___ MATERIAL PROVIDED ___

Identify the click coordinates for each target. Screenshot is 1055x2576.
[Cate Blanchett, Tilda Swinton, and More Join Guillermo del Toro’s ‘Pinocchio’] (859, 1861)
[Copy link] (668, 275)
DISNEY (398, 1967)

___
___ MATERIAL PROVIDED ___

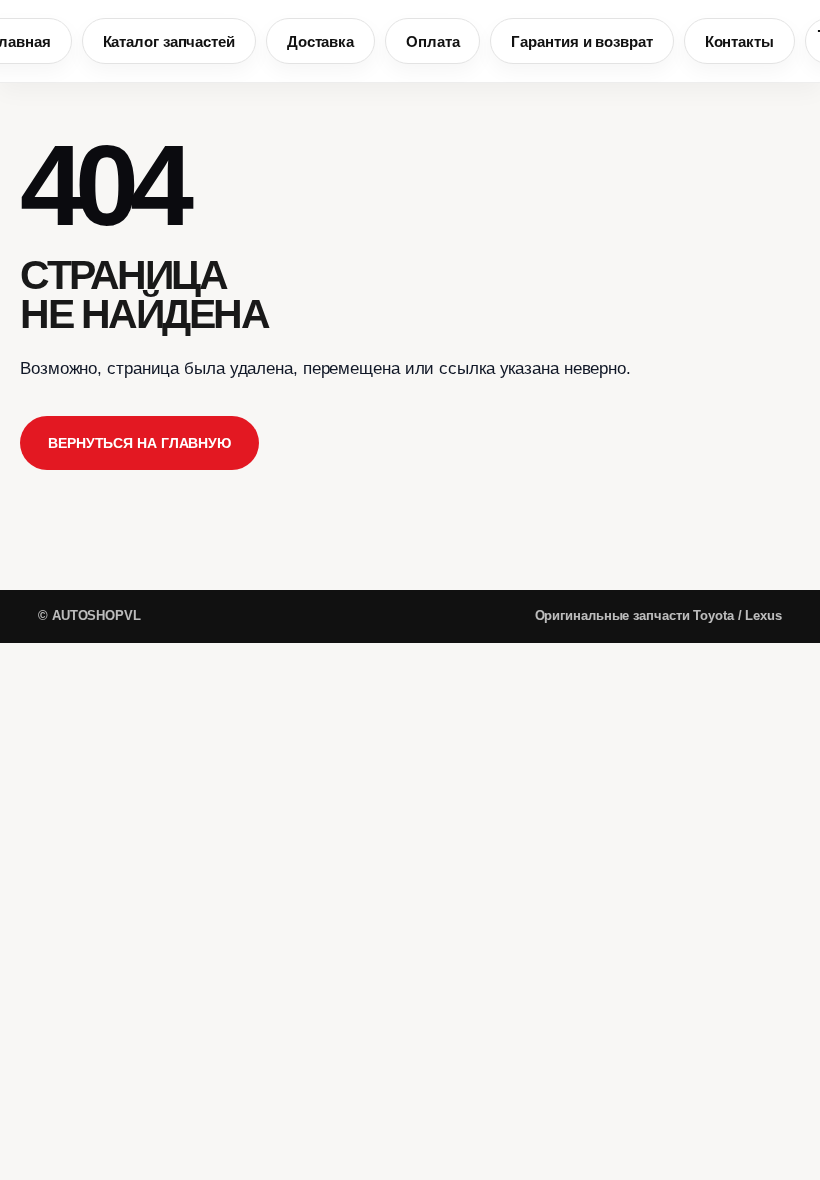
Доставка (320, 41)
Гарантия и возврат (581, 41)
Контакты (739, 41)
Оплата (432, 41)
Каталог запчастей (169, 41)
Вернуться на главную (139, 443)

___

TASK INSTRUCTIONS: Above are the lines; repeat exactly the ones from the line containing "[Cate Blanchett, Tilda" down to the line containing "DISNEY (398, 1967)", both inclusive.

EXERCISE ANSWER:
[Cate Blanchett, Tilda Swinton, and More Join Guillermo del Toro’s ‘Pinocchio’] (859, 1861)
[Copy link] (668, 275)
DISNEY (398, 1967)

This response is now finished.